*WORK INSTRUCTIONS*
Retype every line from the one containing "Screen dimensions: 672x638" through the last line of the records below, both included; leave out the pictures.

Stored items from a collection:

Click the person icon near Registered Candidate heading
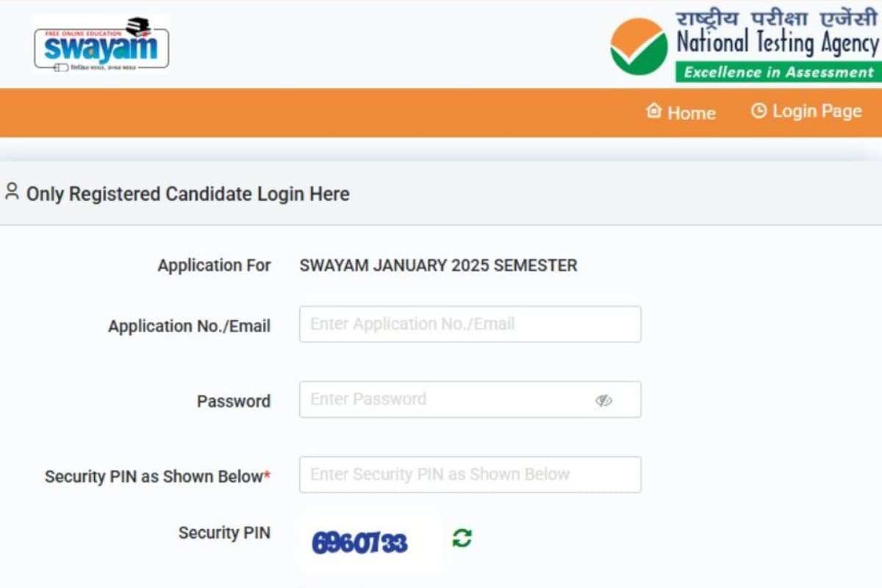The width and height of the screenshot is (882, 588). pos(11,191)
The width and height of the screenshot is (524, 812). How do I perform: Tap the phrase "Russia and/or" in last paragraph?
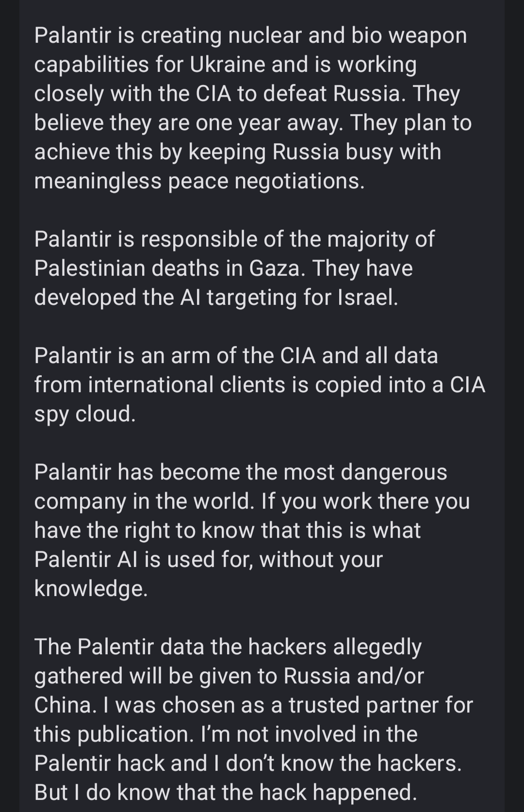click(354, 676)
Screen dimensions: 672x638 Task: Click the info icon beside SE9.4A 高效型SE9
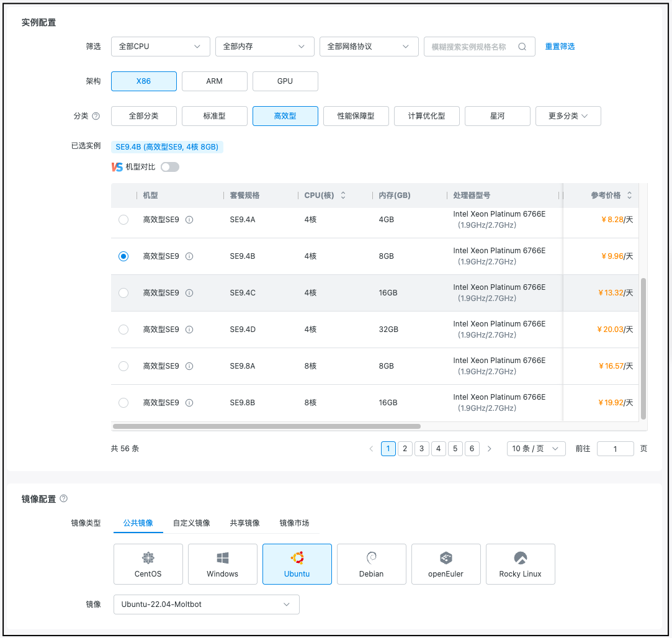pyautogui.click(x=189, y=220)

*RESULT*
Screen dimensions: 672x638 Task: Click the info icon beside SE9.4A 高效型SE9
pyautogui.click(x=189, y=220)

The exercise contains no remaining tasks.